The premature end to the enforcement process coupled with the conclusory assertion that there was no market manipulation leave important questions unanswered.   Given those unanswered questions, I do not believe we can say with any confidence that the 2015 auction was not subject to market manipulation.  Accordingly, because I cannot make that judgment, I cannot join the Commission’s conclusion that those auction results are just and reasonable.

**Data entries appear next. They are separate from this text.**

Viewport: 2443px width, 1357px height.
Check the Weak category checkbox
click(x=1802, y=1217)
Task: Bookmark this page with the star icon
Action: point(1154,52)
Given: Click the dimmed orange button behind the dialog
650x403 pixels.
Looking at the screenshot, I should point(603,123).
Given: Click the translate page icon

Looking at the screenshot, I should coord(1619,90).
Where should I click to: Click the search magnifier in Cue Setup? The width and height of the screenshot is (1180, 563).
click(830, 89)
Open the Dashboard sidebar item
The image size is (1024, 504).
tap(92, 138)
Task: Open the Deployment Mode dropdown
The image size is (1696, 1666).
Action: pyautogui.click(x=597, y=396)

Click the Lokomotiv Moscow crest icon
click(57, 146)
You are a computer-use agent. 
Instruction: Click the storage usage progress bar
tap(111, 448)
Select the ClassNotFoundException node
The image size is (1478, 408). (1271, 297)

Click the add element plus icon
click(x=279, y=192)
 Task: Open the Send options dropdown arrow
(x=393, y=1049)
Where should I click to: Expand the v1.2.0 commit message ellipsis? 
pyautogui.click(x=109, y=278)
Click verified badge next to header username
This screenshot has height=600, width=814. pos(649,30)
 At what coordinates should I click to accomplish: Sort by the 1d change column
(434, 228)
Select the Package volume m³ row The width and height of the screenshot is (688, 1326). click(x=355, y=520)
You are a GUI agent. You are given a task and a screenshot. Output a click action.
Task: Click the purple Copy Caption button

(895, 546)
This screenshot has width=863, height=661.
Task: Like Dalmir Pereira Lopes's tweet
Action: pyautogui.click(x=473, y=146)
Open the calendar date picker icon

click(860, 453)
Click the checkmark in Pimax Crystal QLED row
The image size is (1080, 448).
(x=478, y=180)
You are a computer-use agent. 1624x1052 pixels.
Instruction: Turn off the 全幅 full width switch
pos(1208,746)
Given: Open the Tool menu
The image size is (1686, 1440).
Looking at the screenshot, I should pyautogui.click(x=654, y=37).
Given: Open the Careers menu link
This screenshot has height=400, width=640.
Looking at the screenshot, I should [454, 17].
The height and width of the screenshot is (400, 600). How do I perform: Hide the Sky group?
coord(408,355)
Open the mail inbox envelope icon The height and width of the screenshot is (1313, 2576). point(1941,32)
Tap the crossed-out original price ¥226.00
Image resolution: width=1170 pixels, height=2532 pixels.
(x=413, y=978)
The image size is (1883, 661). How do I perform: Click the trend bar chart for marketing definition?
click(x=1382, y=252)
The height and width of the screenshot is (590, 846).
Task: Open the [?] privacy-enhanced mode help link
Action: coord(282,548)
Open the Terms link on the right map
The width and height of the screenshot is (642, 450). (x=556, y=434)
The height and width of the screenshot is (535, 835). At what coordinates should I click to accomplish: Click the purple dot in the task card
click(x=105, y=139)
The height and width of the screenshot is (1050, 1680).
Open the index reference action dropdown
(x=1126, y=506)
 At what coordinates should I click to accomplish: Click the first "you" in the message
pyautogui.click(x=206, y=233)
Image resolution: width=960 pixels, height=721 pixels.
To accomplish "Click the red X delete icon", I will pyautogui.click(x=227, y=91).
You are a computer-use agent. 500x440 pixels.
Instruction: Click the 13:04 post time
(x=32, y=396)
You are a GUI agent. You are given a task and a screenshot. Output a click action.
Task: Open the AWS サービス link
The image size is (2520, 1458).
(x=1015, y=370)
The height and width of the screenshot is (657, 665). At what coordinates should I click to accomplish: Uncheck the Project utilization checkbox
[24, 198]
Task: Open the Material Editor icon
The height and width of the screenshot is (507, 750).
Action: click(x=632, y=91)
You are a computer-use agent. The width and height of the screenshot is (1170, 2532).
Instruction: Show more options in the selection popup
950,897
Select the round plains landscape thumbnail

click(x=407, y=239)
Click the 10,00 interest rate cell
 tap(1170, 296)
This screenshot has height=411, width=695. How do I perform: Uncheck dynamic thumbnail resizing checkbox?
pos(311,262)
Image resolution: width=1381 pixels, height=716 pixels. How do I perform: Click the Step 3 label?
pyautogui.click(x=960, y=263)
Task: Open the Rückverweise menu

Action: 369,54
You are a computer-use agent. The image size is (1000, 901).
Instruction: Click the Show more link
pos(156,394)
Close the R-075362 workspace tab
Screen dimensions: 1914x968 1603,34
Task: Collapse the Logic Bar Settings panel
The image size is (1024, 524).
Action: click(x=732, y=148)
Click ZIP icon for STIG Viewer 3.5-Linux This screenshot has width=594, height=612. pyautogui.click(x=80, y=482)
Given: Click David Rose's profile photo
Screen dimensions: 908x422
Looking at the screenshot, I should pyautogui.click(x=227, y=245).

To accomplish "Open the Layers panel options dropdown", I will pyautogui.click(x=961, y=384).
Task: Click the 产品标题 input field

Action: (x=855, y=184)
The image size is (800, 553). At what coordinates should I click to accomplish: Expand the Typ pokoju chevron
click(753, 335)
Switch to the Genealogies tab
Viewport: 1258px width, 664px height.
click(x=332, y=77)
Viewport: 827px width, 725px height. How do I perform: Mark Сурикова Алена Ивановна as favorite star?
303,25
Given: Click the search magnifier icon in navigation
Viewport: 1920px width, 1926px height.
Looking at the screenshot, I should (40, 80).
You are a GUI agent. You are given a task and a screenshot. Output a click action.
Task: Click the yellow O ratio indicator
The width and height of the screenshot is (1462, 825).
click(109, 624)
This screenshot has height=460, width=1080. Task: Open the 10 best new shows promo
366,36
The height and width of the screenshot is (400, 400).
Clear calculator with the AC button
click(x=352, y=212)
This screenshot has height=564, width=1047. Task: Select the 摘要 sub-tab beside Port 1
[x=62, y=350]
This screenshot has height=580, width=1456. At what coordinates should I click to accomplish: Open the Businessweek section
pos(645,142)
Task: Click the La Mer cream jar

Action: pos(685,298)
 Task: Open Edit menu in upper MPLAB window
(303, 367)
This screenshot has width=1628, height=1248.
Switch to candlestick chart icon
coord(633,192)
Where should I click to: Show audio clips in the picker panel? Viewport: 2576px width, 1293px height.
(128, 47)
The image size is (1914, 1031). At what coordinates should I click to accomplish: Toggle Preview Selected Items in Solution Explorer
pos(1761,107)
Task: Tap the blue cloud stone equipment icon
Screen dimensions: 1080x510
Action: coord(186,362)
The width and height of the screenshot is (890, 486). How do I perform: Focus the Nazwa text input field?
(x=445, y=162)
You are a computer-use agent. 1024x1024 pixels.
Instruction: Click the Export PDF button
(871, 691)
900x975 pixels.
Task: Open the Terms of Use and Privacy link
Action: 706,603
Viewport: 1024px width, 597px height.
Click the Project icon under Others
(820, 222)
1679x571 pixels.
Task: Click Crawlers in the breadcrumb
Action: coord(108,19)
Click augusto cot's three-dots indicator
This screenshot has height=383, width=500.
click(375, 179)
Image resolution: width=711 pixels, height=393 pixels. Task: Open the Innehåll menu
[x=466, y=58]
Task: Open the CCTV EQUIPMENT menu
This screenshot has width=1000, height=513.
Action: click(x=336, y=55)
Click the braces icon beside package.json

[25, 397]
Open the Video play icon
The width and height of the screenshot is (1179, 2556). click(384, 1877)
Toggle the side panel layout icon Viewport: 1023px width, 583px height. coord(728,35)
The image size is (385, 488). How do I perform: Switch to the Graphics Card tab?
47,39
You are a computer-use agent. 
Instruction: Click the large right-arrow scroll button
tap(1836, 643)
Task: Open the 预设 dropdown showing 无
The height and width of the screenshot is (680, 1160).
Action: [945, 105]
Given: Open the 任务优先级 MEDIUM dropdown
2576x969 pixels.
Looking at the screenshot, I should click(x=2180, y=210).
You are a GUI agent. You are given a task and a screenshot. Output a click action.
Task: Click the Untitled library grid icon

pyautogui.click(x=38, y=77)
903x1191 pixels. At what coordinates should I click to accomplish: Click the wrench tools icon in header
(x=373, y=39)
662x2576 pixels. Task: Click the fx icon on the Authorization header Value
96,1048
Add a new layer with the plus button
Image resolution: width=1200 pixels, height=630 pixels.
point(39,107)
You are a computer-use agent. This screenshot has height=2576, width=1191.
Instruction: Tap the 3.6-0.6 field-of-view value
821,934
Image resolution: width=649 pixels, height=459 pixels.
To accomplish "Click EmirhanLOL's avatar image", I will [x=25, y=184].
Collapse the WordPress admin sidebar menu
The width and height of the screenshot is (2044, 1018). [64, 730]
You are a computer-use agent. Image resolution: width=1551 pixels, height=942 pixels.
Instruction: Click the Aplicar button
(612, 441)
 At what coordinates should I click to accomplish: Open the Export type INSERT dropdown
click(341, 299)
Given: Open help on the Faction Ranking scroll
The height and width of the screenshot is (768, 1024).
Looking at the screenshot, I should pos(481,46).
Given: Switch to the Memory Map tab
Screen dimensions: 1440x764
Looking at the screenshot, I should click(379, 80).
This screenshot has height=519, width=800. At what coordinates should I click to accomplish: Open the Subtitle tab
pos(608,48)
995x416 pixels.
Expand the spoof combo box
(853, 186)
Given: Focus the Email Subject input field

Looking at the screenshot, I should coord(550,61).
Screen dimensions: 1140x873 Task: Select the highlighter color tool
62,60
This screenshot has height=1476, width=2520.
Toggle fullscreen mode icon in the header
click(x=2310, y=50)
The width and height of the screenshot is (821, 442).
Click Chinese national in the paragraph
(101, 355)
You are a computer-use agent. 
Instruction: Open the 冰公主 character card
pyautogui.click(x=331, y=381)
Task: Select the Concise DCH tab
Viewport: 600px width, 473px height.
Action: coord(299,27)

Guarding against market manipulation remains one of the Commission’s most important obligations.  Competitive wholesale electricity markets have yielded tremendous benefits for customers.  But continuing to realize those benefits requires that market outcomes be the product of genuine competition, not market manipulation.  I hope that identifying, eliminating, and punishing manipulative acts will remain one of our chief priorities, which is what Congress intended when it vested the Commission with that responsibility in the 2005 amendments to the FPA. 16   Today’s order, however, does little to inspire confidence in that regard. 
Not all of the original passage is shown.